- Origin: London, England
- Genres: Classical
- Years active: 1961–1978?

= London Boy Singers =

The London Boy Singers were an English boys' choir which formed in 1961. It initially drew its members from the Finchley Children's Music Group. The choir was started at the suggestion of Benjamin Britten, who was its first president.

In the beginning the choir was run by a group of three adults: John Andrewes, who also led the Finchley Children's Music Group, Rosamund Strode, a musician, singer and later assistant to Britten, and Jonathan Steele, deputy to George Malcolm at Westminster Cathedral. Steele became the conductor and leader of the London Boy Singers.

The choir sang at the Aldeburgh Festival on a number of occasions. It sang in Westminster Abbey in the first London performance of Britten's War Requiem in 1962. The group performed at the Royal Albert Hall in 1964 and 1974.
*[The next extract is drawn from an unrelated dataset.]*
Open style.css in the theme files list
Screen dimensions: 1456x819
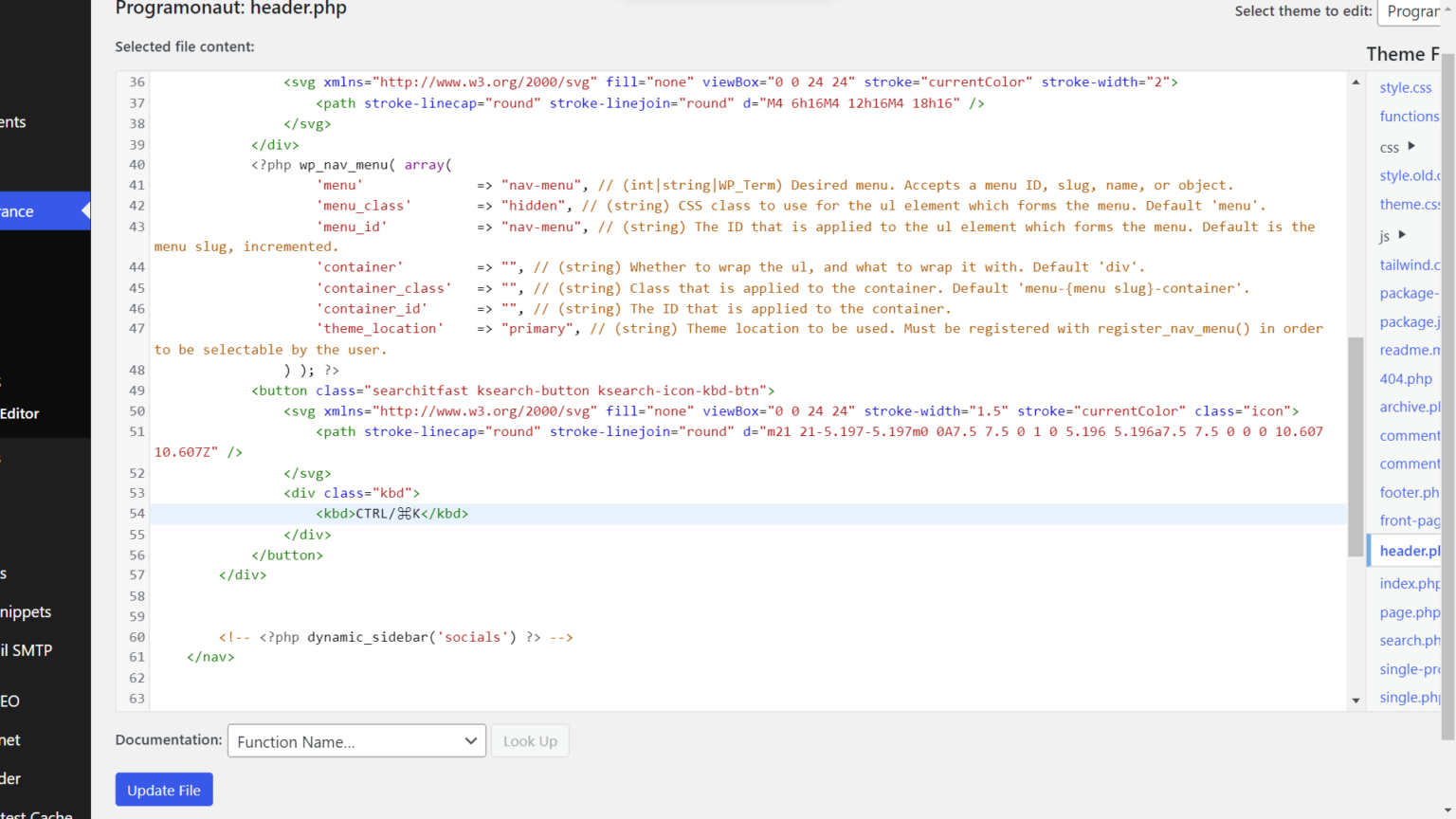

In an attempt to widen the social and geographical mix of the choir, a subsidiary choir was established in Bethnal Green in 1964 but this was eventually merged with the Finchley choir.

Many of its singers took part in other events, including performing at the Royal Opera House, Covent Garden and on tour with them to Manchester and to Lisbon in Portugal, including Britten's A Midsummer Night's Dream and the premiere of Aston's ballet 'The Dream', both in 1964), Covent Garden, the English Opera Group (including a tour of the USSR in 1964) and many individual operas and other engagements. The choir also sang at the Aldeburgh Festival, gave a concert to the choristers at King's College Cambridge and broadcast A Ceremony of Carols on BBC television (1965). Members of the choir also performed as street urchins in a BBC television production of "La Boheme" (1966).

The choir recorded a collection of Christmas Music ('Christmas Music for Boys Voices')for HMV in the Abbey Road Studios, released in 1965. It also recorded 'The happy wanderer' for RCA Victor, and two Christmas songs with the Music Academy (London Jazz Quartet) for CBS which featured on Juke Box Jury. In 1969, the choir toured in Germany and the Netherlands and, in 1971, returned to Germany and also Denmark.

Britten wrote 12 Apostles: Choral Octavo and The Bitter Withy for the choir and his arrangement of King Herod and the Cock was dedicated to it. In 1966, Britten severed his relationship with the group. Jonathan Steele remained its director until the choir folded in the mid 1970s.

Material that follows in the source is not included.